**TASK GOAL**
Retype each entry exactly as written, and keep the pictures out of the copy.
___ RECORDS FOR THE TASK ___
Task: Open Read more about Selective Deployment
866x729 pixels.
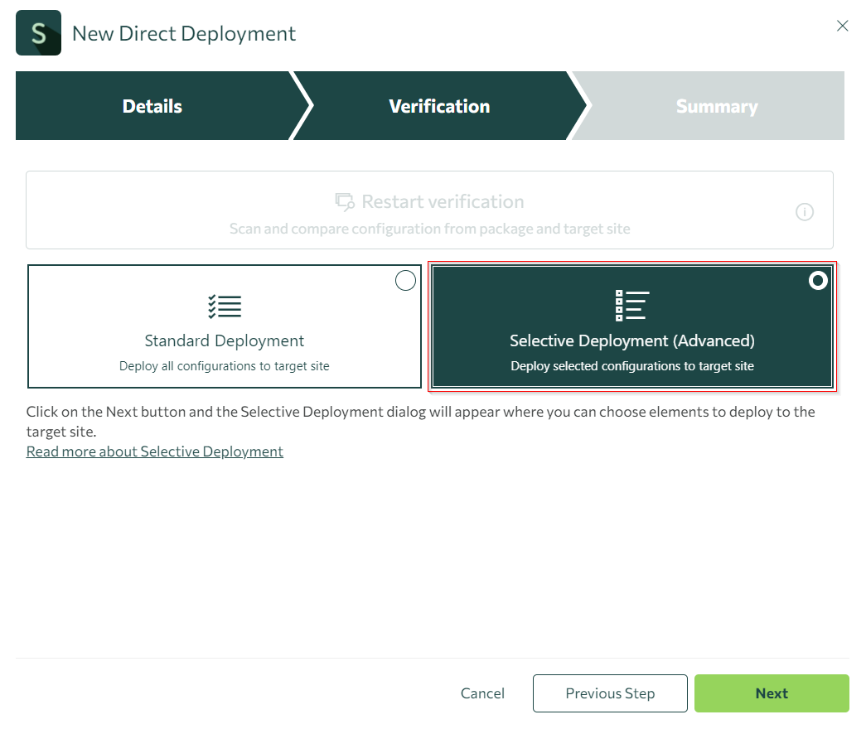Action: tap(154, 451)
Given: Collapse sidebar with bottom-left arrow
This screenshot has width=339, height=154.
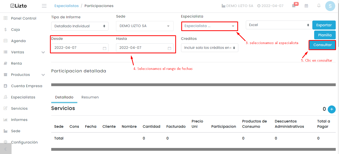Looking at the screenshot, I should point(6,149).
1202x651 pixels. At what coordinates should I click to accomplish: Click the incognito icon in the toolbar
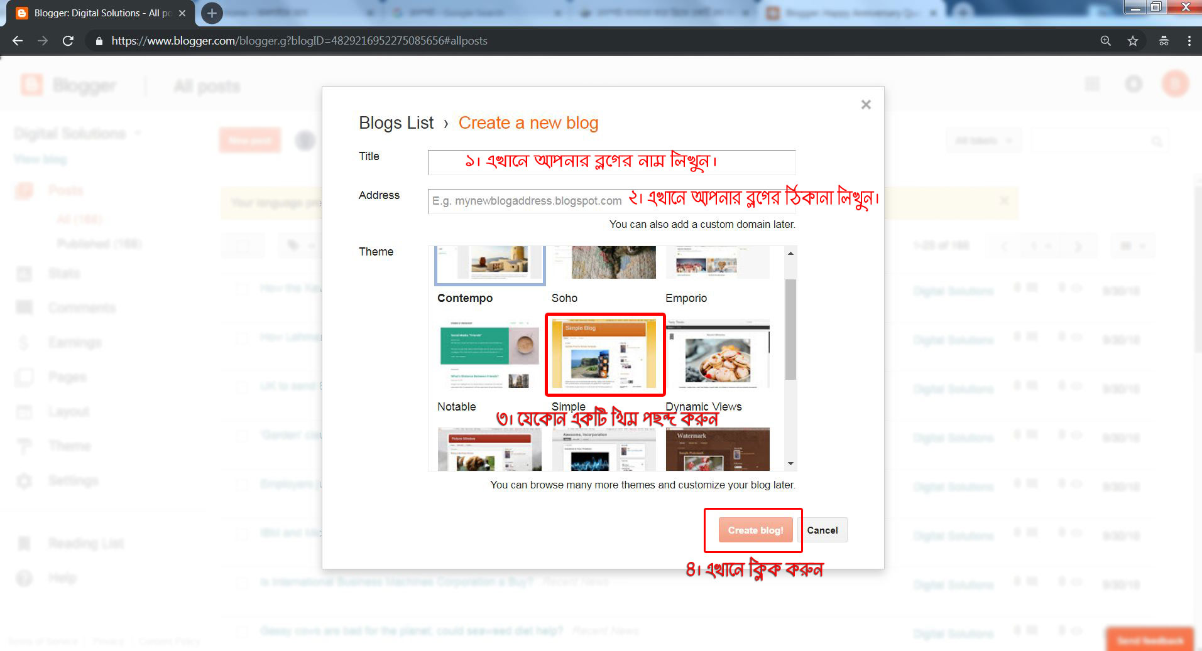click(x=1163, y=41)
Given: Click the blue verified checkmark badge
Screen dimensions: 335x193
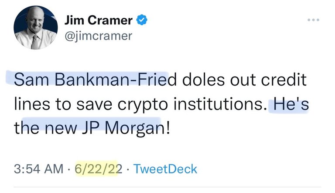Looking at the screenshot, I should (x=142, y=20).
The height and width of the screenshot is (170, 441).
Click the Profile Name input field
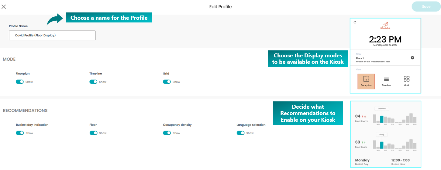[x=52, y=35]
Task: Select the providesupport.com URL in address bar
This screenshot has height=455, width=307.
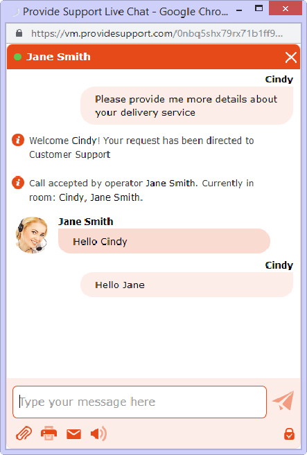Action: pos(157,34)
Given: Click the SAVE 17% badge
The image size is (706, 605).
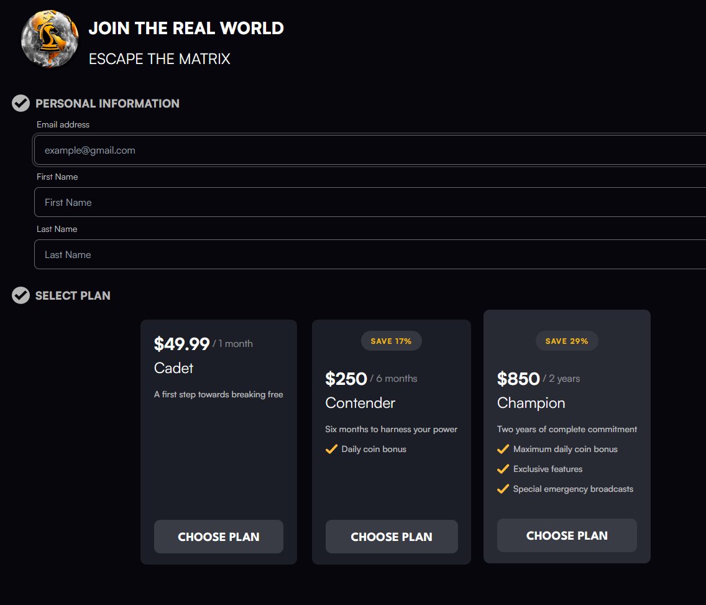Looking at the screenshot, I should (x=392, y=341).
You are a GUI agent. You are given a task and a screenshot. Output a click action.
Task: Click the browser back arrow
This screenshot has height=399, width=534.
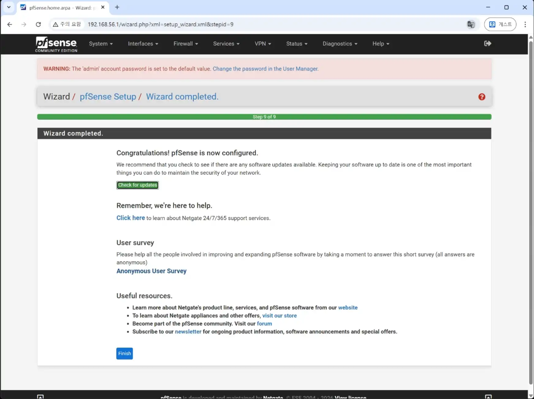(10, 25)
___
**RESPONSE BOX**
Task: Open Read more about Selective Deployment
866x729 pixels.
Action: tap(154, 451)
Given: Collapse sidebar with bottom-left arrow
This screenshot has width=339, height=154.
Looking at the screenshot, I should point(6,149).
1202x651 pixels. At what coordinates should I click to accomplish: Click the incognito icon in the toolbar
click(x=1163, y=41)
Given: Click the blue verified checkmark badge
Screen dimensions: 335x193
Looking at the screenshot, I should (x=142, y=20).
The height and width of the screenshot is (170, 441).
Click the Profile Name input field
[x=52, y=35]
Task: Select the providesupport.com URL in address bar
This screenshot has height=455, width=307.
Action: pos(157,34)
Given: Click the SAVE 17% badge
The image size is (706, 605).
Looking at the screenshot, I should (x=392, y=341).
You are a GUI agent. You are given a task and a screenshot. Output a click action.
Task: Click the browser back arrow
This screenshot has height=399, width=534.
(10, 25)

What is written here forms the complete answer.